>> START
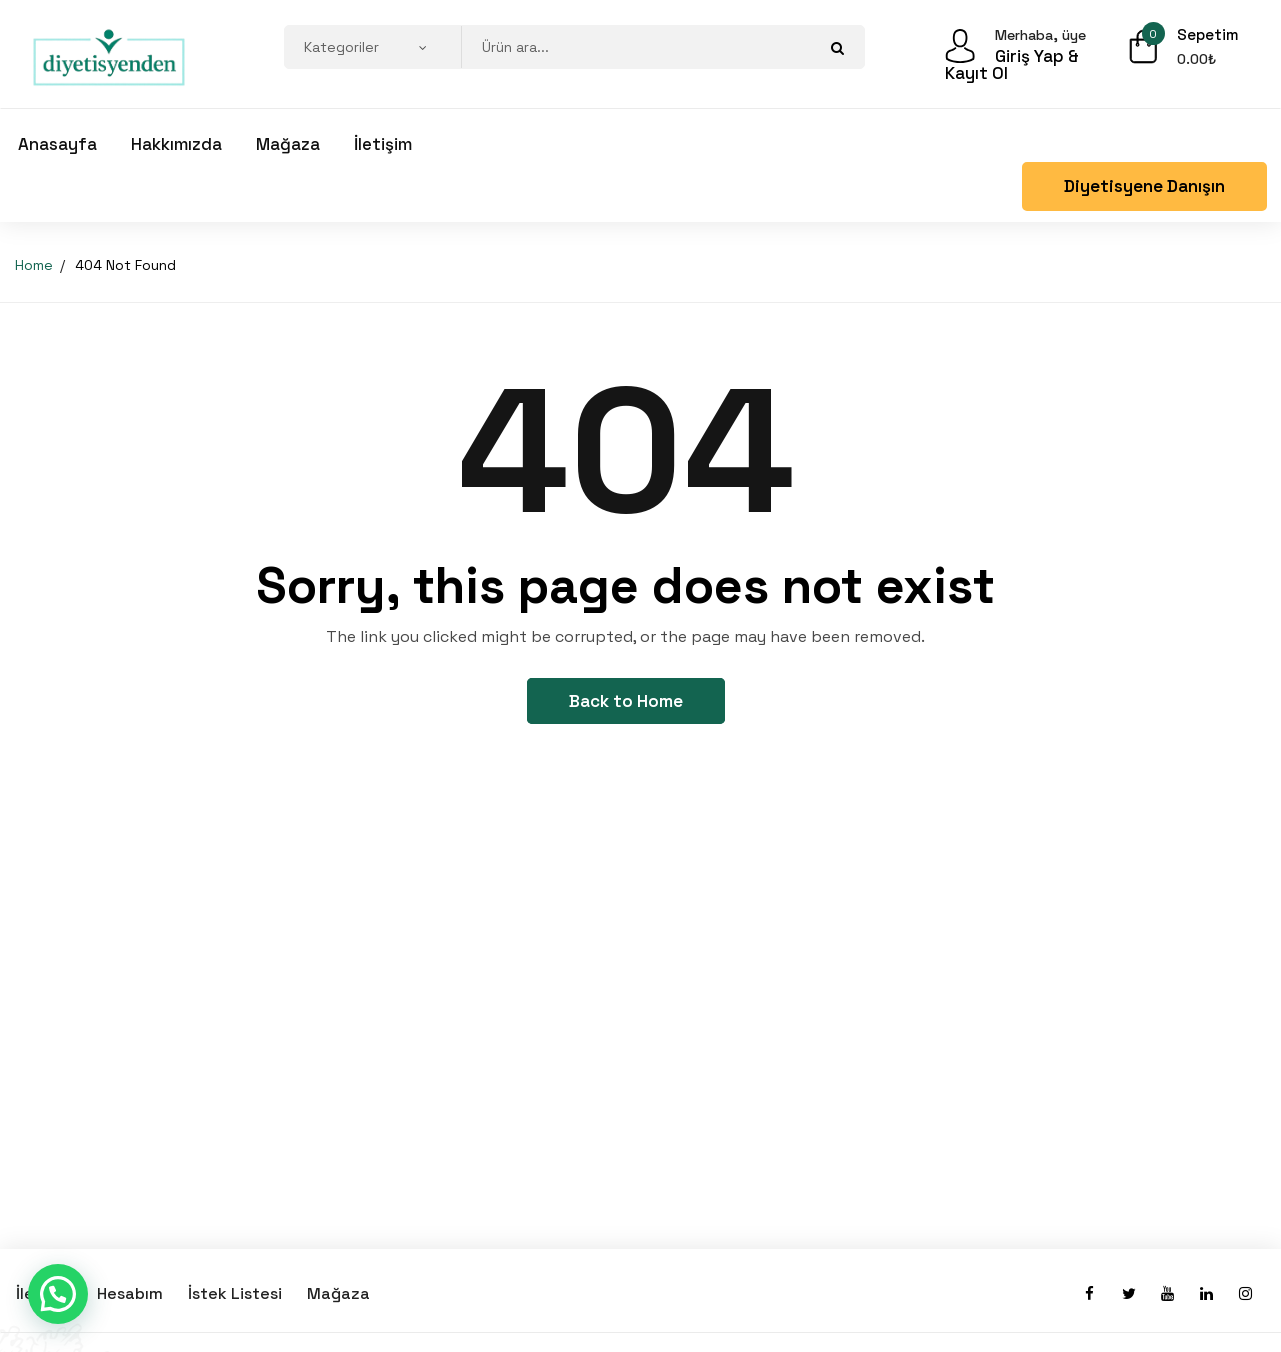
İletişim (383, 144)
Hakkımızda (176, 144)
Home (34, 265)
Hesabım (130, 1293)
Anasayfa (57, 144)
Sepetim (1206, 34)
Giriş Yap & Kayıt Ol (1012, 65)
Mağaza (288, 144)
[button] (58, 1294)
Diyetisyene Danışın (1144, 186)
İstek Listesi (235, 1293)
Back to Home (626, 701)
>> END
▶ **Task brief**
Convert all of the data above into a numbered list, skipping any blank lines and leaving the pictures out.

▶ **Final result**
1. İletişim (383, 144)
2. Hakkımızda (176, 144)
3. Home (34, 265)
4. Hesabım (130, 1293)
5. Anasayfa (57, 144)
6. Sepetim (1206, 34)
7. Giriş Yap & Kayıt Ol (1012, 65)
8. Mağaza (288, 144)
9. [button] (58, 1294)
10. Diyetisyene Danışın (1144, 186)
11. İstek Listesi (235, 1293)
12. Back to Home (626, 701)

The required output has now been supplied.